*** Data for this task ***

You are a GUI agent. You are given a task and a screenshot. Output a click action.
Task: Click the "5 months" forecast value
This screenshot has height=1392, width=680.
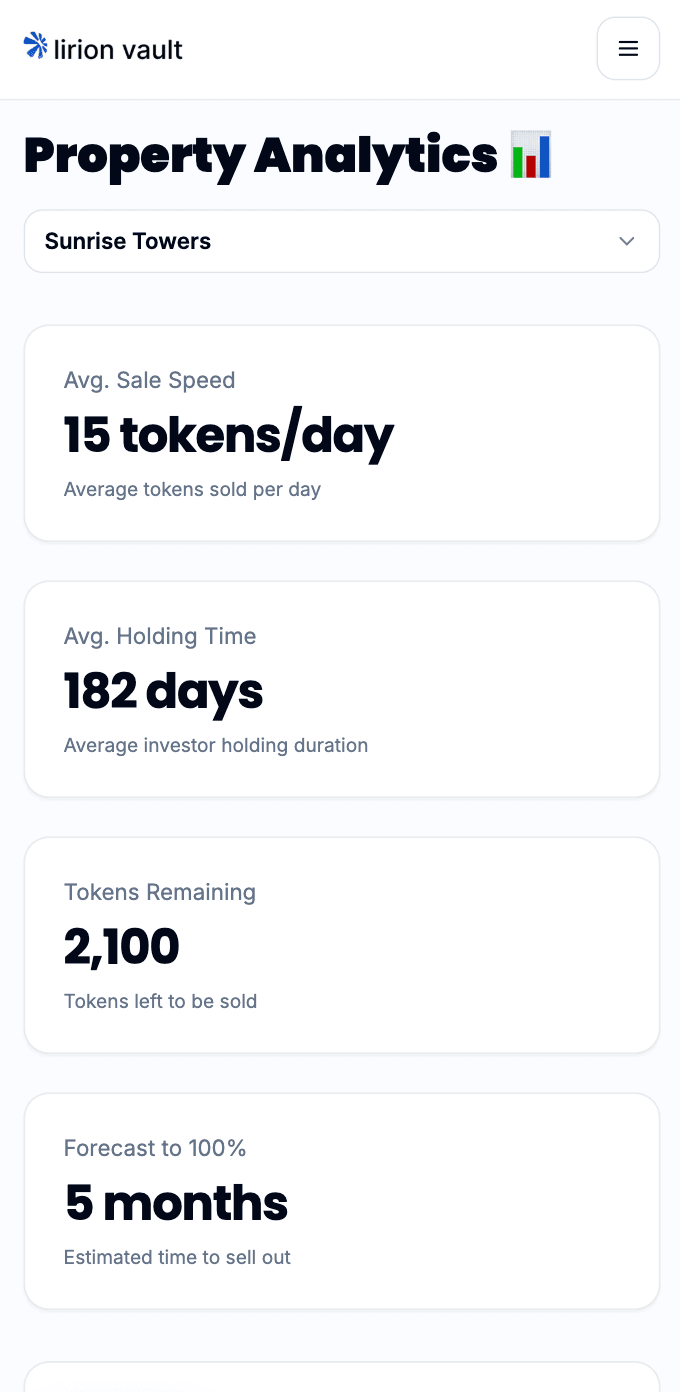click(x=176, y=1203)
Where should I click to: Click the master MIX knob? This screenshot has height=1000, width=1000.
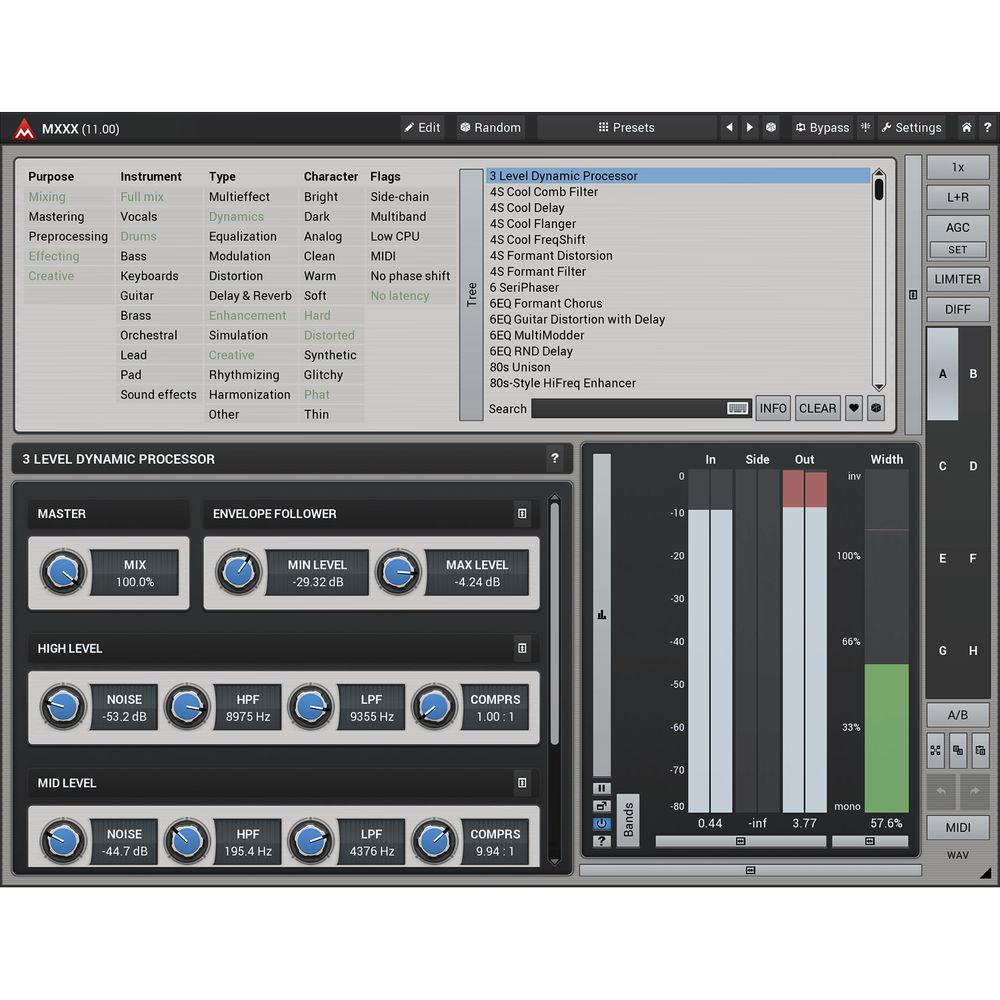(63, 573)
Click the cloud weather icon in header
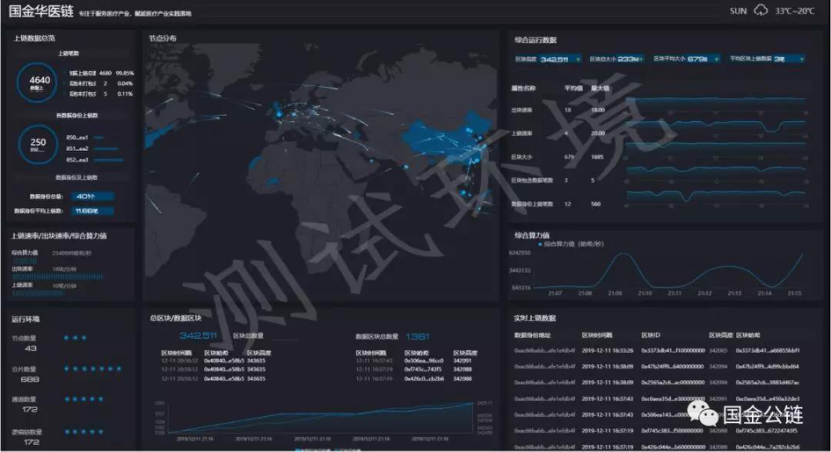831x452 pixels. (762, 10)
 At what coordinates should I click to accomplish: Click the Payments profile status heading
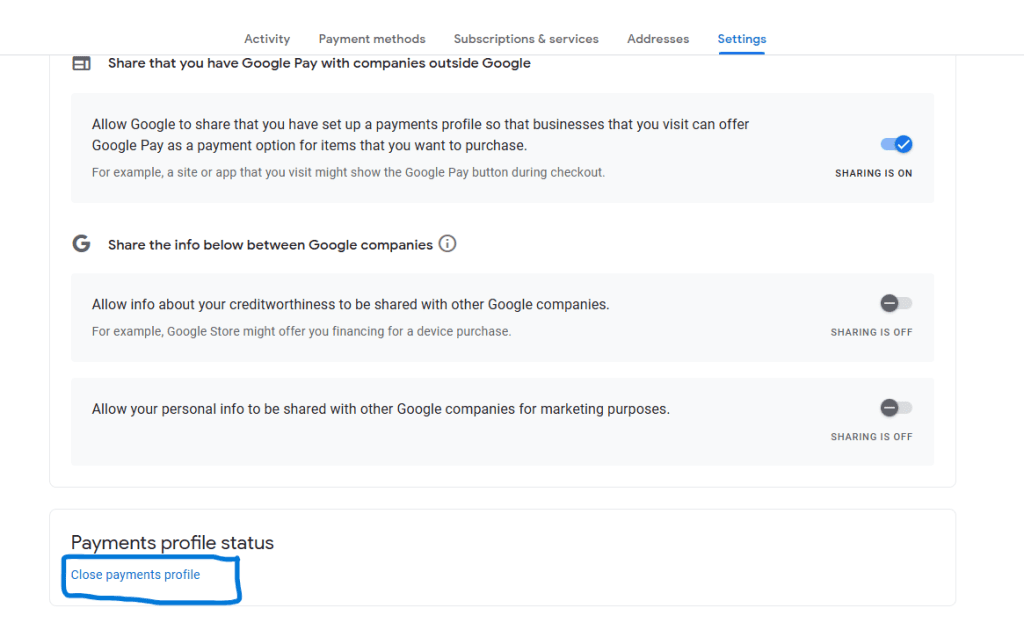coord(172,543)
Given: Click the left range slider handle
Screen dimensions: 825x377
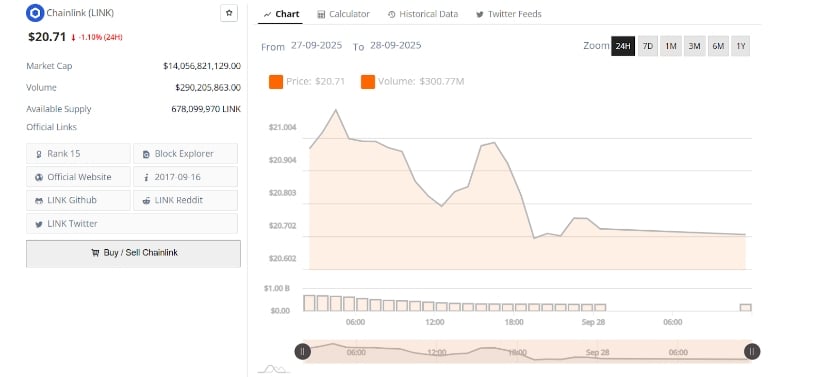Looking at the screenshot, I should pyautogui.click(x=303, y=351).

***

Exercise description: Hand back the data exactly as it appears, with all pictures cut.

Output below:
You are a GUI agent. You are given a task and a screenshot. Output a click action.
Task: Click the "5 months" forecast value
This screenshot has height=1392, width=680.
click(x=176, y=1203)
Where should I click to: Click the master MIX knob? This screenshot has height=1000, width=1000.
(63, 573)
Click the cloud weather icon in header
831x452 pixels. (762, 10)
 At what coordinates should I click to accomplish: Click the Payments profile status heading
coord(172,543)
Given: Click the left range slider handle
Screen dimensions: 825x377
Looking at the screenshot, I should pyautogui.click(x=303, y=351).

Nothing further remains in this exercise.